RECORDS SHOWN >>
------------------------------------------------------------------------

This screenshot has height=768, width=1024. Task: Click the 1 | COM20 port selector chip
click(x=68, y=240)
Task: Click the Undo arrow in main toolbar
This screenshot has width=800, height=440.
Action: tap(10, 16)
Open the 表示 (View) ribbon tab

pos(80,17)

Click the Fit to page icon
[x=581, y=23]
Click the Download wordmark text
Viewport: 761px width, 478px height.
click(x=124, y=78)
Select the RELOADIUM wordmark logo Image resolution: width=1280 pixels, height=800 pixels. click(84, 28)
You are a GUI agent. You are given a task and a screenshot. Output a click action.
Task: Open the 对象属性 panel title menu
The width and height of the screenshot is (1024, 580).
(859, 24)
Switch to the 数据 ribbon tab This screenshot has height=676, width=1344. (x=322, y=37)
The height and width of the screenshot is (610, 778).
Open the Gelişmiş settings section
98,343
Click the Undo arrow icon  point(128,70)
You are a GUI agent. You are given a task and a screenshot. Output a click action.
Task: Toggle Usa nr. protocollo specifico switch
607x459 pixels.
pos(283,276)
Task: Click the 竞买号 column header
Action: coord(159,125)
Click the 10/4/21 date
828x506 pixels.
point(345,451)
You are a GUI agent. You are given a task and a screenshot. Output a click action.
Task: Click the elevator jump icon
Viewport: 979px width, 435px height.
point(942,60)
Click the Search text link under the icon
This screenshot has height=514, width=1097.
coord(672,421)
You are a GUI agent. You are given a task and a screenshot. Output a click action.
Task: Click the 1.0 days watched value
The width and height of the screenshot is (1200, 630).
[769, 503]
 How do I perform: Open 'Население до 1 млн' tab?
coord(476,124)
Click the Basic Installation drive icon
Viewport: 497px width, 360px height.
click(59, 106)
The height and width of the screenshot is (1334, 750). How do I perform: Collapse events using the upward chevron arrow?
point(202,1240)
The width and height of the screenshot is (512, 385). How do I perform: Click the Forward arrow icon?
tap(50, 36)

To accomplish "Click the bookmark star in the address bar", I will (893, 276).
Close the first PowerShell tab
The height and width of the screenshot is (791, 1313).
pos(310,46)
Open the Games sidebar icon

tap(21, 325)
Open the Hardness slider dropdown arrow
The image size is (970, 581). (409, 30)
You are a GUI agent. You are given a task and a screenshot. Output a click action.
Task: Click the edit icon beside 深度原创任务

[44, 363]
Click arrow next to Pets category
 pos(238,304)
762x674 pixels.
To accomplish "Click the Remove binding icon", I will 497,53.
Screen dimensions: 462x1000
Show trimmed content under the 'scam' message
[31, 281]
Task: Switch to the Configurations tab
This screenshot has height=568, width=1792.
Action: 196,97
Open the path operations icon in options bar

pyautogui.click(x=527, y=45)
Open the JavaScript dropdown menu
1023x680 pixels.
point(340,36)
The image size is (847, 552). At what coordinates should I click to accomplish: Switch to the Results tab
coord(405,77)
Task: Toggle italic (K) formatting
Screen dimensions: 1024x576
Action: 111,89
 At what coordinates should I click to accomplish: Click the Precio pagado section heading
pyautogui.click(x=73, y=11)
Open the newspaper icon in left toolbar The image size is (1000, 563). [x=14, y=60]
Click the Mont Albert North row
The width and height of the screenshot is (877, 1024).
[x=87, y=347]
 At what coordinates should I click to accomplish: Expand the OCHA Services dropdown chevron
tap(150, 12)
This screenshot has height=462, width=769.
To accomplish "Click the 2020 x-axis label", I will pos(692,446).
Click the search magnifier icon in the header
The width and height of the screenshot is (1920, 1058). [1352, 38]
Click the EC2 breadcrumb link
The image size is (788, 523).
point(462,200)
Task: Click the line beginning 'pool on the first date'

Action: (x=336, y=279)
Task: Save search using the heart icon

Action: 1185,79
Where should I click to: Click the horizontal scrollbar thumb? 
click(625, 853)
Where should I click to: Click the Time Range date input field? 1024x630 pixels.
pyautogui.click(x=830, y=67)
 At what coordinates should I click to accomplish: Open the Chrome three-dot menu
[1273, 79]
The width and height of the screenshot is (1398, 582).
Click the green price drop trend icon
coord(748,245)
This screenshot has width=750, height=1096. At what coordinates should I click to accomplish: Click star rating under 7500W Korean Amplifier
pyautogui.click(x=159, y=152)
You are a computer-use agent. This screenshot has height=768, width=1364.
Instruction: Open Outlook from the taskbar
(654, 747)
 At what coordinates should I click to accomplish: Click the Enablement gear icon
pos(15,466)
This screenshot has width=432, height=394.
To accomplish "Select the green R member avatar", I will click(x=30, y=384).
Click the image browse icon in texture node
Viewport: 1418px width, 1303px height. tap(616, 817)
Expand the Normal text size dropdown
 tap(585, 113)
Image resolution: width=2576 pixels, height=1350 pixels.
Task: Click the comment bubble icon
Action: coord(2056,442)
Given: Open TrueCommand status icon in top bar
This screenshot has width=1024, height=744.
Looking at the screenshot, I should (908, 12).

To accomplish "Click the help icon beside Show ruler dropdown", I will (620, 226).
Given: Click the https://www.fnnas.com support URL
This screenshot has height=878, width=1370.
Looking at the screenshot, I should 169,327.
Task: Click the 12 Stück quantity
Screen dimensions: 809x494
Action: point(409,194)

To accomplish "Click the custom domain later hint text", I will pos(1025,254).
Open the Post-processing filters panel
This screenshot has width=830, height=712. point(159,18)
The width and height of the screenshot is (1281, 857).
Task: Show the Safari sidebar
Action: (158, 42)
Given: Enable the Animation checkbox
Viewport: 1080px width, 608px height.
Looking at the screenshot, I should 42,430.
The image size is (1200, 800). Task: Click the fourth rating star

------------------------------------------------------------------------

WHAT IS NEEDED >> Repeat every line of the material exactly.

RESULT FOR THIS TASK >>
This screenshot has height=768, width=1024. Task: Click the 1 | COM20 port selector chip
click(x=68, y=240)
Task: Click the Undo arrow in main toolbar
This screenshot has width=800, height=440.
Action: tap(10, 16)
Open the 表示 (View) ribbon tab

pos(80,17)

Click the Fit to page icon
[x=581, y=23]
Click the Download wordmark text
Viewport: 761px width, 478px height.
click(x=124, y=78)
Select the RELOADIUM wordmark logo Image resolution: width=1280 pixels, height=800 pixels. click(84, 28)
You are a GUI agent. You are given a task and a screenshot. Output a click action.
Task: Open the 对象属性 panel title menu
The width and height of the screenshot is (1024, 580).
(859, 24)
Switch to the 数据 ribbon tab This screenshot has height=676, width=1344. (x=322, y=37)
The height and width of the screenshot is (610, 778).
Open the Gelişmiş settings section
98,343
Click the Undo arrow icon  point(128,70)
You are a GUI agent. You are given a task and a screenshot. Output a click action.
Task: Toggle Usa nr. protocollo specifico switch
607x459 pixels.
pos(283,276)
Task: Click the 竞买号 column header
Action: coord(159,125)
Click the 10/4/21 date
828x506 pixels.
point(345,451)
You are a GUI agent. You are given a task and a screenshot. Output a click action.
Task: Click the elevator jump icon
Viewport: 979px width, 435px height.
point(942,60)
Click the Search text link under the icon
This screenshot has height=514, width=1097.
coord(672,421)
You are a GUI agent. You are given a task and a screenshot. Output a click action.
Task: Click the 1.0 days watched value
The width and height of the screenshot is (1200, 630).
[769, 503]
 How do I perform: Open 'Население до 1 млн' tab?
coord(476,124)
Click the Basic Installation drive icon
Viewport: 497px width, 360px height.
click(59, 106)
The height and width of the screenshot is (1334, 750). How do I perform: Collapse events using the upward chevron arrow?
point(202,1240)
The width and height of the screenshot is (512, 385). How do I perform: Click the Forward arrow icon?
tap(50, 36)

To accomplish "Click the bookmark star in the address bar", I will (893, 276).
Close the first PowerShell tab
The height and width of the screenshot is (791, 1313).
pos(310,46)
Open the Games sidebar icon

tap(21, 325)
Open the Hardness slider dropdown arrow
The image size is (970, 581). (409, 30)
You are a GUI agent. You are given a task and a screenshot. Output a click action.
Task: Click the edit icon beside 深度原创任务

[44, 363]
Click arrow next to Pets category
 pos(238,304)
762x674 pixels.
To accomplish "Click the Remove binding icon", I will 497,53.
Screen dimensions: 462x1000
Show trimmed content under the 'scam' message
[31, 281]
Task: Switch to the Configurations tab
This screenshot has height=568, width=1792.
Action: 196,97
Open the path operations icon in options bar

pyautogui.click(x=527, y=45)
Open the JavaScript dropdown menu
1023x680 pixels.
point(340,36)
The image size is (847, 552). At what coordinates should I click to accomplish: Switch to the Results tab
coord(405,77)
Task: Toggle italic (K) formatting
Screen dimensions: 1024x576
Action: 111,89
 At what coordinates should I click to accomplish: Click the Precio pagado section heading
pyautogui.click(x=73, y=11)
Open the newspaper icon in left toolbar The image size is (1000, 563). [x=14, y=60]
Click the Mont Albert North row
The width and height of the screenshot is (877, 1024).
[x=87, y=347]
 At what coordinates should I click to accomplish: Expand the OCHA Services dropdown chevron
tap(150, 12)
This screenshot has height=462, width=769.
To accomplish "Click the 2020 x-axis label", I will pos(692,446).
Click the search magnifier icon in the header
The width and height of the screenshot is (1920, 1058). [1352, 38]
Click the EC2 breadcrumb link
The image size is (788, 523).
point(462,200)
Task: Click the line beginning 'pool on the first date'

Action: (x=336, y=279)
Task: Save search using the heart icon

Action: 1185,79
Where should I click to: Click the horizontal scrollbar thumb? 
click(625, 853)
Where should I click to: Click the Time Range date input field? 1024x630 pixels.
pyautogui.click(x=830, y=67)
 At what coordinates should I click to accomplish: Open the Chrome three-dot menu
[1273, 79]
The width and height of the screenshot is (1398, 582).
Click the green price drop trend icon
coord(748,245)
This screenshot has width=750, height=1096. At what coordinates should I click to accomplish: Click star rating under 7500W Korean Amplifier
pyautogui.click(x=159, y=152)
You are a computer-use agent. This screenshot has height=768, width=1364.
Instruction: Open Outlook from the taskbar
(654, 747)
 At what coordinates should I click to accomplish: Click the Enablement gear icon
pos(15,466)
This screenshot has width=432, height=394.
To accomplish "Select the green R member avatar", I will click(x=30, y=384).
Click the image browse icon in texture node
Viewport: 1418px width, 1303px height. tap(616, 817)
Expand the Normal text size dropdown
 tap(585, 113)
Image resolution: width=2576 pixels, height=1350 pixels.
Task: Click the comment bubble icon
Action: coord(2056,442)
Given: Open TrueCommand status icon in top bar
This screenshot has width=1024, height=744.
Looking at the screenshot, I should (908, 12).

To accomplish "Click the help icon beside Show ruler dropdown", I will (620, 226).
Given: Click the https://www.fnnas.com support URL
This screenshot has height=878, width=1370.
Looking at the screenshot, I should 169,327.
Task: Click the 12 Stück quantity
Screen dimensions: 809x494
Action: point(409,194)

To accomplish "Click the custom domain later hint text", I will pos(1025,254).
Open the Post-processing filters panel
This screenshot has width=830, height=712. point(159,18)
The width and height of the screenshot is (1281, 857).
Task: Show the Safari sidebar
Action: (158, 42)
Given: Enable the Animation checkbox
Viewport: 1080px width, 608px height.
Looking at the screenshot, I should 42,430.
The image size is (1200, 800). Task: Click the fourth rating star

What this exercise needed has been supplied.